[Source records]
»»

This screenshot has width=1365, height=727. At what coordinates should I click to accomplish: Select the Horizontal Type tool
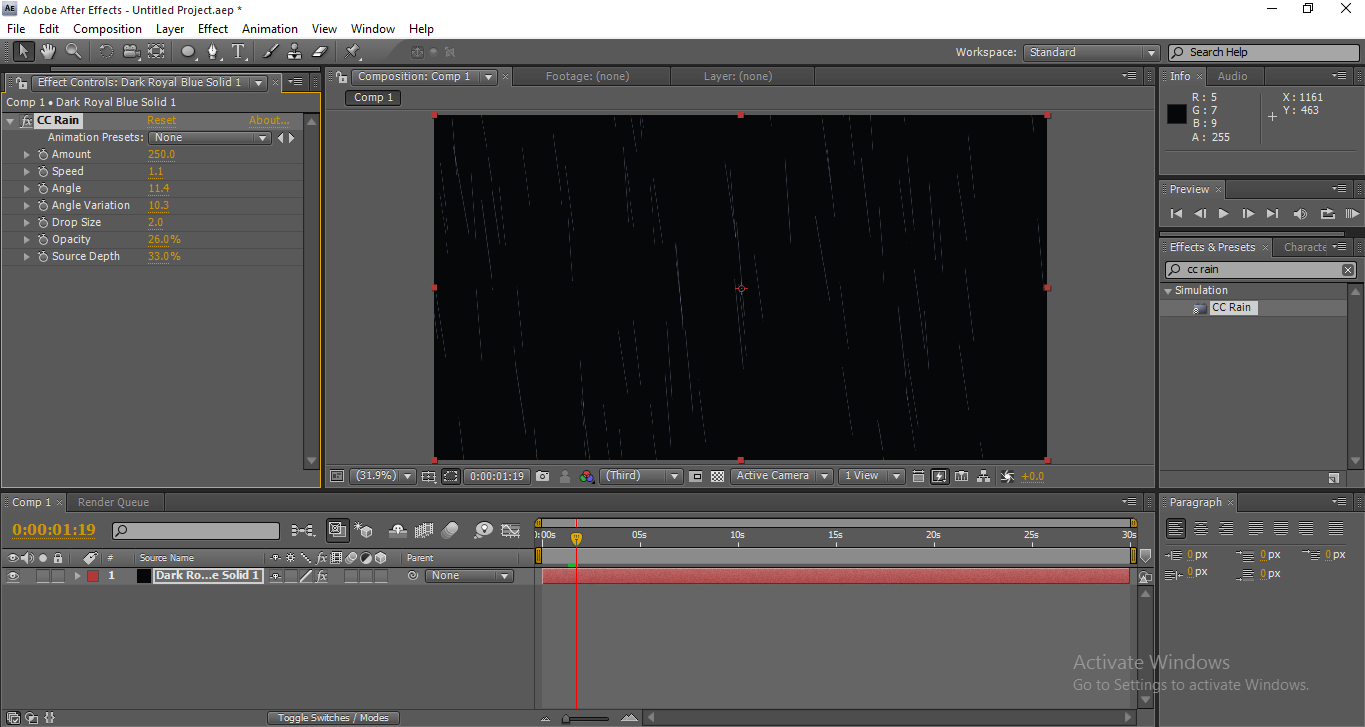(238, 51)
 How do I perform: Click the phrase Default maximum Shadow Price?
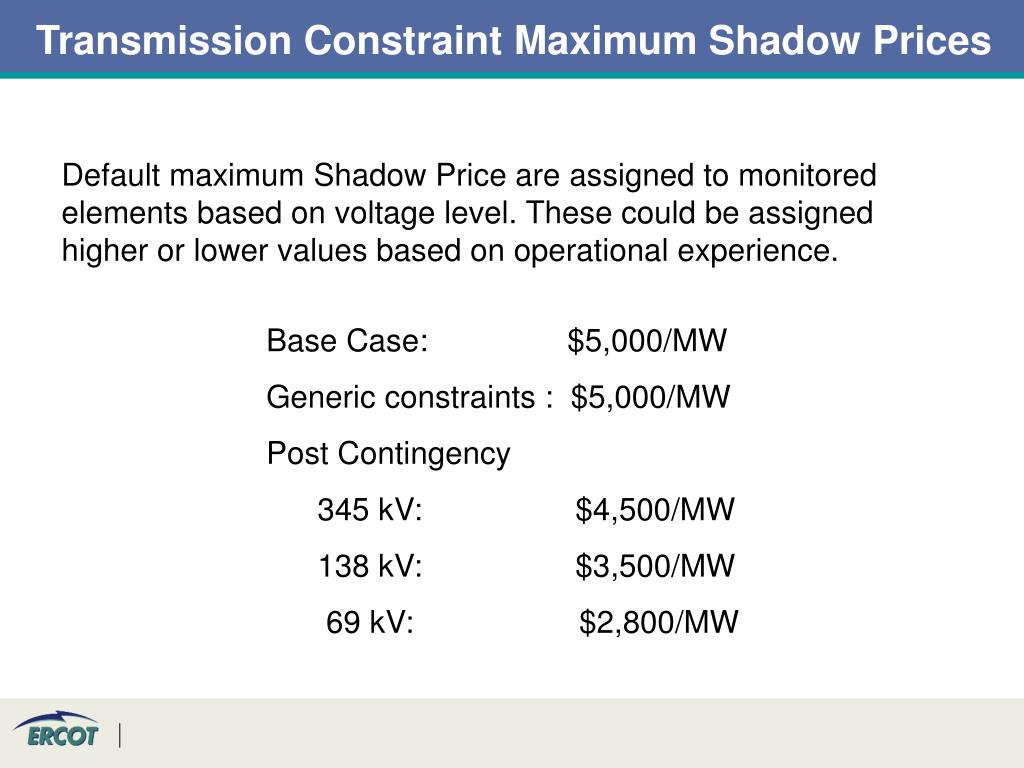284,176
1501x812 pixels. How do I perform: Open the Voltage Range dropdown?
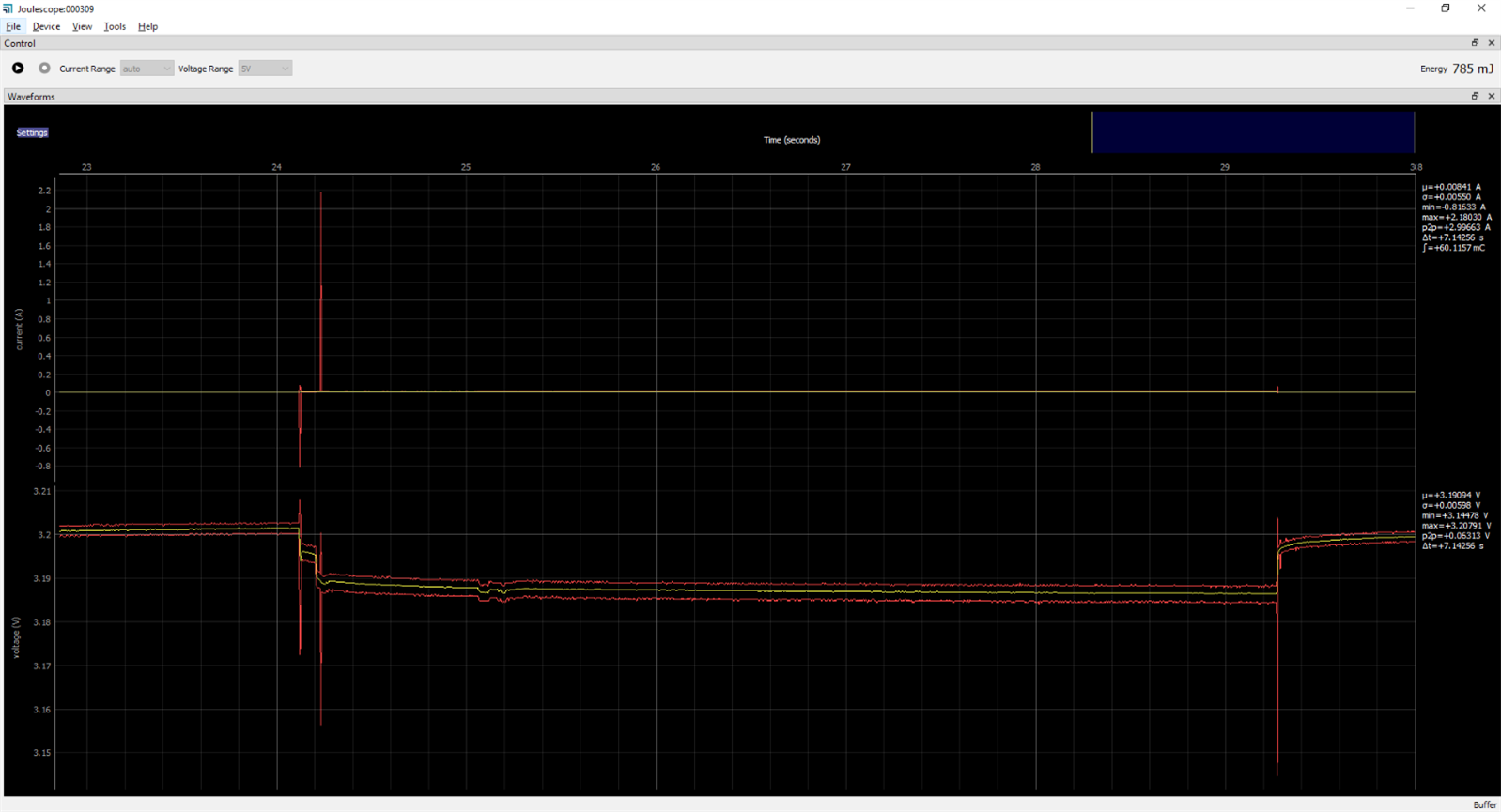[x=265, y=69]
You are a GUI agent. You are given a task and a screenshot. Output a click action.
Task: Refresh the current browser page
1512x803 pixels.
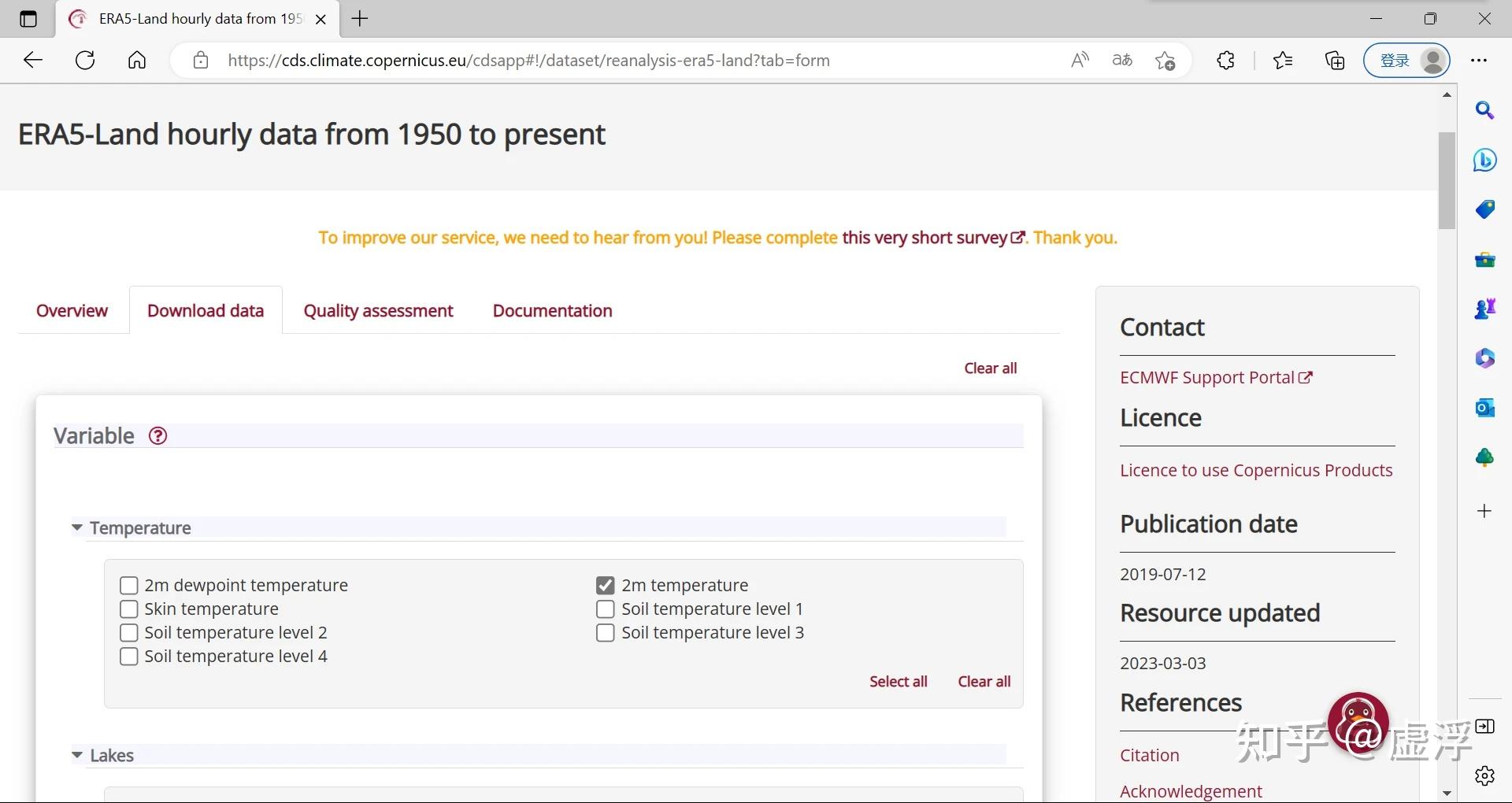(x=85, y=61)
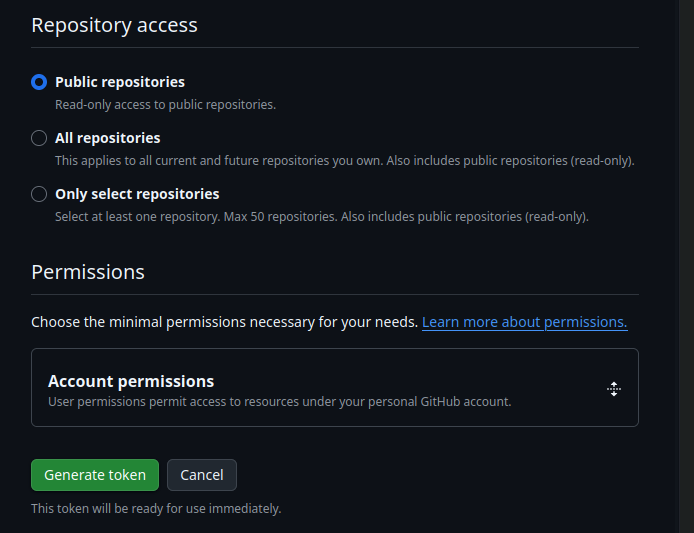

««

> **THE PROBLEM**
Return verbatim every line from the line containing "Task: Refresh the current browser page" to the last line of the entries above, inclusive, and leave out the pictures.

> **THE COMPLETED TASK**
Task: Refresh the current browser page
1512x803 pixels.
(x=85, y=61)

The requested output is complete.